§ 待解問題
A - 台灣小米這篇文章提到了哪些具體的鳥種名稱?請全部列出。
B - 從台灣小米一文的最後一句之後接著寫下去。

§ 提供文章
========
台灣的小米顆粒細小,帶著特殊的風味,但小米不只是小米。

從太古時期開始,有部落就有小米。根據行政院農委會的資料,1960年代全台小米種植面積達6,000公頃。小米是原住民的主食,是部落祭儀主要的祭品,一年四季流轉的節曆,均以小米為核心來計算。

隨著部落青壯人口外流,種植小米面積大幅縮減,200多種小米品種消失,小米失耕,連帶原鄉文化也失散零落,甚至有些部落釀的小米酒、豐年祭,都以進口小米取代,直到小米的復耕,亦復育了原生小米承載永續風土的路。

 

東台灣晴空萬里,大冠鷲在藍天盤旋,金峰鄉拉冷冷部落的山丘上,傳來噹啷噹啷的搖鈴聲。仔細一瞧,79歲的溫貞義正拉著用啤酒空罐串起的鈴鐺網趕鳥,成群的白腰文鳥卻老神在在地不為所動,仍站在穗梗上啄食小米,溫貞義得起身跑到田中央去,小鳥才會被嚇到飛走。

凌晨五點,天剛亮,溫貞義就到小米田上工。他說:「一定要比小鳥早上班啊!而且小鳥很聰明,知道你在打瞌睡,馬上飛過來。還好太陽下山,小鳥們也會回巢。」在小米成熟結穗的一個月間,小米農都得駐守在田間,稍一失神,回過頭來,連罕見的山麻雀也來大啖小米大餐。

趕鳥的無奈與生氣,是種小米的日常,卻是守住收成最重要的環節。

把小米種回來

台灣生產的小米具有特殊風味,價格是進口小米的四~五倍,但在市場卻供不應求。慈心有機農業發展基金會(以下稱「慈心基金會」)執行長蘇慕容分析,想擴展小米種植面積,就要處理嚴重的鳥害問題,如果不趕鳥,小鳥們不會客氣,會把小米吃得一乾二淨。

2019年6月起,慈心基金會承接國家發展委員會「建構花東六級化產業鏈計畫」,扣除花東盛產的水稻不談,想到台東就想到小米,這個富有區域特色的農作物,符合提高國產雜糧自給率,達到物種多樣性的目標。
========
§ 資料段落
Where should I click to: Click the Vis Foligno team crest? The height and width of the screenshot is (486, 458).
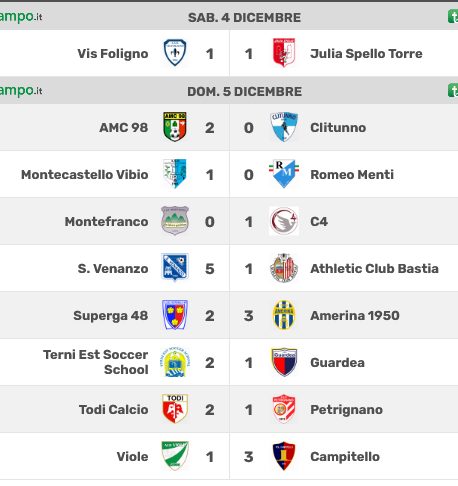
========
§ 各題結果
A - 大冠鷲、白腰文鳥、山麻雀

B -
但慈心早在2015年協助發展花東地區農產六級化的計畫中,就看到了小米沒落的困境與復耕的挑戰。蘇慕容說,以台東金峰、太麻里、大武、達仁這南迴四鄉為例,實際耕種小米的面積不到50公頃,耕種人力老邁,種植區域若在山坡與礫石地,無法機械化,若在種植集中的區域,鳥害更加嚴重。

把小米種回來,就要解決鳥害,提高種植面積的經濟效益,還有保種的問題。

趕鳥大作戰

為了解決鳥害,部落與農政單位方法用盡,老鷹風箏、稻草人,農委會台東區農業改良場甚至發明太陽能「趕鳥機器人」,可以在田間走來走去,但效期太短,過了四、五天之後,「老鳥」會察覺這些都是假的!

台東農改場經過多年的田間試驗,發現在太麻里、金峰、大武、達仁等地多是小面積的小米田,若是從開花結穗時,架設全罩式防鳥網,不用整天在田裡顧。推廣課長陳振義表示,人工趕鳥,只是把鳥從這一區趕到另一區,裝設鳥網後,可以達到百分之百的防鳥率。換成收成率,人工趕鳥,一分地可以有一半、約150公斤的收成;用防鳥網可以有300公斤,可說是事半功倍。

陳振義建議,考慮到通風性、遮光率,1.5公分孔徑的無結網,小型的鳥兒飛不進去,效果最好。至於多良村小米田面積較大,如要使用鳥網,不如協調米農同時撒種,同時結穗,大面積的小米田分散鳥害的損失。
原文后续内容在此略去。